DATASET EXTRACT Start Marker
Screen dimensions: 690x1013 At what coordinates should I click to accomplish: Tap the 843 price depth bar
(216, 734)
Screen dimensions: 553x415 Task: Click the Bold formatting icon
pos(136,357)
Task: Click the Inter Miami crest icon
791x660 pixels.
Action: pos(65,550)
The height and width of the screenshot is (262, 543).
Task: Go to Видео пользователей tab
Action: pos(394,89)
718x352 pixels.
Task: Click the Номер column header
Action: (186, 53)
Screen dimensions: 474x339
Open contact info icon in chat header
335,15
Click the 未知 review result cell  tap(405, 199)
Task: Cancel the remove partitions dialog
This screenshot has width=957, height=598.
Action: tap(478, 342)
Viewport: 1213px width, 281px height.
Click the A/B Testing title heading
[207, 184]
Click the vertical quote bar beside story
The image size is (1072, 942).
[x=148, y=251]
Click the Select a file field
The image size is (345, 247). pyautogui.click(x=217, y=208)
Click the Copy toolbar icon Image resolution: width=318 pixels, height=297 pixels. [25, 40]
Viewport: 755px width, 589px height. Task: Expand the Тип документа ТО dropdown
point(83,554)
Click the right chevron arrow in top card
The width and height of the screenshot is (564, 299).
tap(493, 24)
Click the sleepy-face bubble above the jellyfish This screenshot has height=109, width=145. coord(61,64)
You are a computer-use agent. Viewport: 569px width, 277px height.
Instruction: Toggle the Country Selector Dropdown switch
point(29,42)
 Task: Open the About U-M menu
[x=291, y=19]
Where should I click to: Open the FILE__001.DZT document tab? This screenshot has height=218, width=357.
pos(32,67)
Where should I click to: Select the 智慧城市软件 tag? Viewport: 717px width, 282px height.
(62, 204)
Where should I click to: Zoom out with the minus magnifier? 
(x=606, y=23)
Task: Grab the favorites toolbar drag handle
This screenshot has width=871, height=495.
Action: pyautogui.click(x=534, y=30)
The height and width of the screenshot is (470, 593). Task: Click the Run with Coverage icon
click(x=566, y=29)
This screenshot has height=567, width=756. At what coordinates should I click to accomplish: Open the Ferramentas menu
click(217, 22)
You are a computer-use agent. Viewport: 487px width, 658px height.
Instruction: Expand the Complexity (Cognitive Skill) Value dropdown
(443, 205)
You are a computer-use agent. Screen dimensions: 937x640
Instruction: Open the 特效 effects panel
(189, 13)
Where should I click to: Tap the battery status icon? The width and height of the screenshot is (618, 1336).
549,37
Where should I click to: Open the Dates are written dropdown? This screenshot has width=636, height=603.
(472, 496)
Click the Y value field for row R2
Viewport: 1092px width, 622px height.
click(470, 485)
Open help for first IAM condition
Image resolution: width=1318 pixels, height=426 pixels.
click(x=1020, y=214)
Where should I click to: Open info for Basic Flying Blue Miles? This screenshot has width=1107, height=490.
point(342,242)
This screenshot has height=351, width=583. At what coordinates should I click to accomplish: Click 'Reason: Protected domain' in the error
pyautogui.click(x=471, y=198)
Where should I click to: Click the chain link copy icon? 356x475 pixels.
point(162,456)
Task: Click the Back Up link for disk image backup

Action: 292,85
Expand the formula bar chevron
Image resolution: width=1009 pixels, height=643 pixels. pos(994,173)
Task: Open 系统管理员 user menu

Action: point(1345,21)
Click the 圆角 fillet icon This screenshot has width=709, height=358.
DATASET EXTRACT End Marker
> [DIRECTIONS]: The answer must be the full listing, repeated word for word.

> [RESPONSE AREA]:
Screen dimensions: 690x1013 At what coordinates should I click to accomplish: Tap the 843 price depth bar
(216, 734)
Screen dimensions: 553x415 Task: Click the Bold formatting icon
pos(136,357)
Task: Click the Inter Miami crest icon
791x660 pixels.
Action: pos(65,550)
The height and width of the screenshot is (262, 543).
Task: Go to Видео пользователей tab
Action: pos(394,89)
718x352 pixels.
Task: Click the Номер column header
Action: (186, 53)
Screen dimensions: 474x339
Open contact info icon in chat header
335,15
Click the 未知 review result cell  tap(405, 199)
Task: Cancel the remove partitions dialog
This screenshot has width=957, height=598.
Action: tap(478, 342)
Viewport: 1213px width, 281px height.
Click the A/B Testing title heading
[207, 184]
Click the vertical quote bar beside story
The image size is (1072, 942).
[x=148, y=251]
Click the Select a file field
The image size is (345, 247). pyautogui.click(x=217, y=208)
Click the Copy toolbar icon Image resolution: width=318 pixels, height=297 pixels. [25, 40]
Viewport: 755px width, 589px height. Task: Expand the Тип документа ТО dropdown
point(83,554)
Click the right chevron arrow in top card
The width and height of the screenshot is (564, 299).
tap(493, 24)
Click the sleepy-face bubble above the jellyfish This screenshot has height=109, width=145. coord(61,64)
You are a computer-use agent. Viewport: 569px width, 277px height.
Instruction: Toggle the Country Selector Dropdown switch
point(29,42)
 Task: Open the About U-M menu
[x=291, y=19]
Where should I click to: Open the FILE__001.DZT document tab? This screenshot has height=218, width=357.
pos(32,67)
Where should I click to: Select the 智慧城市软件 tag? Viewport: 717px width, 282px height.
(62, 204)
Where should I click to: Zoom out with the minus magnifier? 
(x=606, y=23)
Task: Grab the favorites toolbar drag handle
This screenshot has width=871, height=495.
Action: pyautogui.click(x=534, y=30)
The height and width of the screenshot is (470, 593). Task: Click the Run with Coverage icon
click(x=566, y=29)
This screenshot has height=567, width=756. At what coordinates should I click to accomplish: Open the Ferramentas menu
click(217, 22)
You are a computer-use agent. Viewport: 487px width, 658px height.
Instruction: Expand the Complexity (Cognitive Skill) Value dropdown
(443, 205)
You are a computer-use agent. Screen dimensions: 937x640
Instruction: Open the 特效 effects panel
(189, 13)
Where should I click to: Tap the battery status icon? The width and height of the screenshot is (618, 1336).
549,37
Where should I click to: Open the Dates are written dropdown? This screenshot has width=636, height=603.
(472, 496)
Click the Y value field for row R2
Viewport: 1092px width, 622px height.
click(470, 485)
Open help for first IAM condition
Image resolution: width=1318 pixels, height=426 pixels.
click(x=1020, y=214)
Where should I click to: Open info for Basic Flying Blue Miles? This screenshot has width=1107, height=490.
point(342,242)
This screenshot has height=351, width=583. At what coordinates should I click to accomplish: Click 'Reason: Protected domain' in the error
pyautogui.click(x=471, y=198)
Where should I click to: Click the chain link copy icon? 356x475 pixels.
point(162,456)
Task: Click the Back Up link for disk image backup

Action: 292,85
Expand the formula bar chevron
Image resolution: width=1009 pixels, height=643 pixels. pos(994,173)
Task: Open 系统管理员 user menu

Action: point(1345,21)
Click the 圆角 fillet icon This screenshot has width=709, height=358.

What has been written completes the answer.